Here, the majority and the two dissenting sets of reasons of Jamal J. (dissenting only in part), and Rowe J. diverge. While those reasons differ in their findings, both suggest that pre-existing constitutional principles were not altered or modified by the enactment of the Charter and that, instead, the Charter must be read in accordance with those pre-existing principles.[14]

A New Question Arises: Prior Enactments that Become "Clearly Unconstitutional"

While the majority's decision clarifies the availability of Charter remedies, it sows at least one fresh seed of doubt.

The majority states that the limited Mackin immunity will not apply "where the legislation was 'clearly unconstitutional' in the sense that, at the time of its enactment, it would clearly violate Charter rights."[15]

But what of old laws that, while not clearly unconstitutional at the time of their enactment, were – by the time they were applied to a particular individual – clearly unconstitutional?

In Brazeau v. Canada (“Brazeau”), the Court of Appeal for Ontario dismissed good governance concerns raised by Canada, finding that Canada's "clear disregard" for the Class (who were subject to unconstitutional administrative segregation) "dates back to at least the start dates for these claims."[16] This suggests that it is not only the time of enactment that matters: damages are also available where a government continues to apply a clearly unconstitutional law.

Given the majority's repeated reliance on Brazeau, including as an example of the proper s. 24(1) analysis, it seems unlikely that they intended to disagree on this issue.[17] However, given the majority's explicit wording, this issue may arise in future Charter claims.

What Next for Charter Damages?

To date, Power has received only limited treatment. That may change when the Saskatchewan Court of Appeal hears the appeal in Saskatchewan (Minister of Education) v. UR Pride Centre for Sexuality and Gender Diversity, a challenge to the Saskatchewan Government's policy on the use of chosen names and pronouns by school students.

While that appeal focuses on s. 33(1), the notwithstanding clause, the Court of Appeal – in deciding intervention applications – granted the parties leave to make submissions addressing the decision in Power.[18] Those submissions could result in a decision that clarifies the application of Power to government policy and, potentially, the interaction between ss. 24 and 33 of the Charter.

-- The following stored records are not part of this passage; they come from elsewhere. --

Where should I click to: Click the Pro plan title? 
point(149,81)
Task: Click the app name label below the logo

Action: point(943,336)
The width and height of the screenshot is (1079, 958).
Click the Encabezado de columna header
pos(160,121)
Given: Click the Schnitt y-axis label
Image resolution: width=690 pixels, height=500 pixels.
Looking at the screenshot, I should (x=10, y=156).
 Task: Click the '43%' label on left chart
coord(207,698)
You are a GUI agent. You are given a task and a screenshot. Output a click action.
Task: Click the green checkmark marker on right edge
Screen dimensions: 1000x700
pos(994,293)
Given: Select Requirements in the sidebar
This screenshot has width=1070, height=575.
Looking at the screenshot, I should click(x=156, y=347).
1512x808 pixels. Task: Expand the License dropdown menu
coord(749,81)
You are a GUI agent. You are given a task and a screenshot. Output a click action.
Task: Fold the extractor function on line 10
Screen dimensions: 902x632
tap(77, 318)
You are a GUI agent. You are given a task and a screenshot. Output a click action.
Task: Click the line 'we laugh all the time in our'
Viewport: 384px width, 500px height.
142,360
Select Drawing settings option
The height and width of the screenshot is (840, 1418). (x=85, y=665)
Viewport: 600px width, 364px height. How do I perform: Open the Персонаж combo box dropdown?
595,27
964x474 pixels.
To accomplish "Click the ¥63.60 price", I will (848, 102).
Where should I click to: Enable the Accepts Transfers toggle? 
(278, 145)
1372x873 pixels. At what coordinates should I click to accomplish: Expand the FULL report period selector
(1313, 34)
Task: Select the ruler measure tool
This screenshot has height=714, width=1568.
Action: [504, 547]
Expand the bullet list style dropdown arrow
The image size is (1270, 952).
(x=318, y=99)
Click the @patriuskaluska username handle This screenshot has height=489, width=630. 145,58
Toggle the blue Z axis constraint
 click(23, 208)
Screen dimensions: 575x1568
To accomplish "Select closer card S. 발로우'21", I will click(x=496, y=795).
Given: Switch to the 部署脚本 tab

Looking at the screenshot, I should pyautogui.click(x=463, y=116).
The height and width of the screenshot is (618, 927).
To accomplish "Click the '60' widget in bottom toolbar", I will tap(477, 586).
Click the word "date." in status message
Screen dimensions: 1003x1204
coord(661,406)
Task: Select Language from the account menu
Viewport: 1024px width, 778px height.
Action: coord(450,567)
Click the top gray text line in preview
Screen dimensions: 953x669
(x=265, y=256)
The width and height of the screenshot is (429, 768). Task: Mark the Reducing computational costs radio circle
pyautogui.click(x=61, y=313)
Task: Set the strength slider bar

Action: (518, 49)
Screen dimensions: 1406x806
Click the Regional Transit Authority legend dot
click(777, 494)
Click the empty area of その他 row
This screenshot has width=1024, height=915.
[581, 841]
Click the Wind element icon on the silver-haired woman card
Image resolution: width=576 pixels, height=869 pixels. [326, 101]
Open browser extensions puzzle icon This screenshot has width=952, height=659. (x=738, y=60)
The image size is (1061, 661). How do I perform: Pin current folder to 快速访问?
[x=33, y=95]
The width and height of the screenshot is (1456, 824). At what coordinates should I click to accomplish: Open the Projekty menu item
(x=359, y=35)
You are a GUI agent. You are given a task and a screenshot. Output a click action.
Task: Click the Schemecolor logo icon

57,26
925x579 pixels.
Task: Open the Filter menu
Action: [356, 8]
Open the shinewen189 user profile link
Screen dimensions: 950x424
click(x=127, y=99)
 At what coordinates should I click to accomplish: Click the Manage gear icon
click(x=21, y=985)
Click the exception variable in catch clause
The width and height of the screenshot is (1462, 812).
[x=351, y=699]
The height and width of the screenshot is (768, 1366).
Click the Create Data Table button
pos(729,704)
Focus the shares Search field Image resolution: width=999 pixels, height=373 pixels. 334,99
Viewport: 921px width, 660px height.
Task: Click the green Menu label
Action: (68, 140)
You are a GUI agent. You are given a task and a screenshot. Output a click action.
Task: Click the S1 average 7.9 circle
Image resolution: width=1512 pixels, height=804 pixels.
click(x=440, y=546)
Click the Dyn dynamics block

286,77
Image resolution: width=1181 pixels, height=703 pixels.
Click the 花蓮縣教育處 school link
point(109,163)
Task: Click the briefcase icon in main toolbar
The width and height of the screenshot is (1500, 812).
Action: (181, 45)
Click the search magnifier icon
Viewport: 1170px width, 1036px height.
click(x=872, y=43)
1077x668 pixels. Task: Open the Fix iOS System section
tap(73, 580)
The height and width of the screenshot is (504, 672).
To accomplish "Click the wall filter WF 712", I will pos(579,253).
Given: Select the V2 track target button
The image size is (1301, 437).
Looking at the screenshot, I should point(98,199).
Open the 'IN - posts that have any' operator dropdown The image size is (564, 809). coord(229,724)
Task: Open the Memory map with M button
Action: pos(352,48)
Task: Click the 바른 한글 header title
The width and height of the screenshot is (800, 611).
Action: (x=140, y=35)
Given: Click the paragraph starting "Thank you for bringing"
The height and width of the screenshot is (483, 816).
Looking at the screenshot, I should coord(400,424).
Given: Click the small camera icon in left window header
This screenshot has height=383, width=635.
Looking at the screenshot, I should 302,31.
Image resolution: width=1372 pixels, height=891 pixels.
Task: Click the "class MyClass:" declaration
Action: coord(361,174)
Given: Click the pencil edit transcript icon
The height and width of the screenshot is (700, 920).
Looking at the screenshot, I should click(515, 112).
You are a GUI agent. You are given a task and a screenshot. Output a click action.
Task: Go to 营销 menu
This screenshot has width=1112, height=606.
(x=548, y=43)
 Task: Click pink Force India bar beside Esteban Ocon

For now, the majority's decision in Power will remain useful to those litigating class actions with Charter claims for both its vindication of government accountability as a principle and its continued entrenchment of the (limited) availability of Charter damages for unconstitutional legislation.

 

[1] Power at para. 12, citing Chu v. Canada (Attorney General)2017 BCSC 630Charron v. The Queen, Ont. S.C.J., No. 16-67821, June 14, 2017; Rajab v. The Queen, Ont. S.C.J., No. 16-67822, June 14, 2017; P.H. v. Canada (Attorney General)2020 FC 393. The laws in question were the Limiting Pardons for Serious Crimes Act, S.C. 2010, c. 5, and the Safe Streets and Communities Act, S.C. 2012, c. 1.

[2] Mackin v. New Brunswick (Minister of Finance)2002 SCC 13, at para. 79.

[3] Joseph Power v. Attorney General of Canada, 2021 NBQB 107; Attorney General of Canada v. Power, 2022 NBCA 14.

[4] Power at para. 4.

[5] Power at para. 4.

[6] Power at para. 4.

[7] Power at para. 102.

[8] Power at para. 103.

[9] Power at para. 47.

[10] Power at paras. 77-80.

[11] Power at para. 79.

[12] Power at para. 79.

[13] Power at para. 95.

[14] See the reasons of Jamal J., Power at paras. 156-164, and see the reasons of Rowe J., Power at paras. 258-259.

[15] Power at paras. 104, 112 (emphasis added).

[16] Brazeau v. Canada (Attorney General), 2020 ONCA 184, at paras. 100-101.

[17] Power at paras. 91, 105.

[18] Saskatchewan (Minister of Education) v. UR Pride Centre for Sexuality and Gender Diversity, 2024 SKCA 74, at para. 19(c).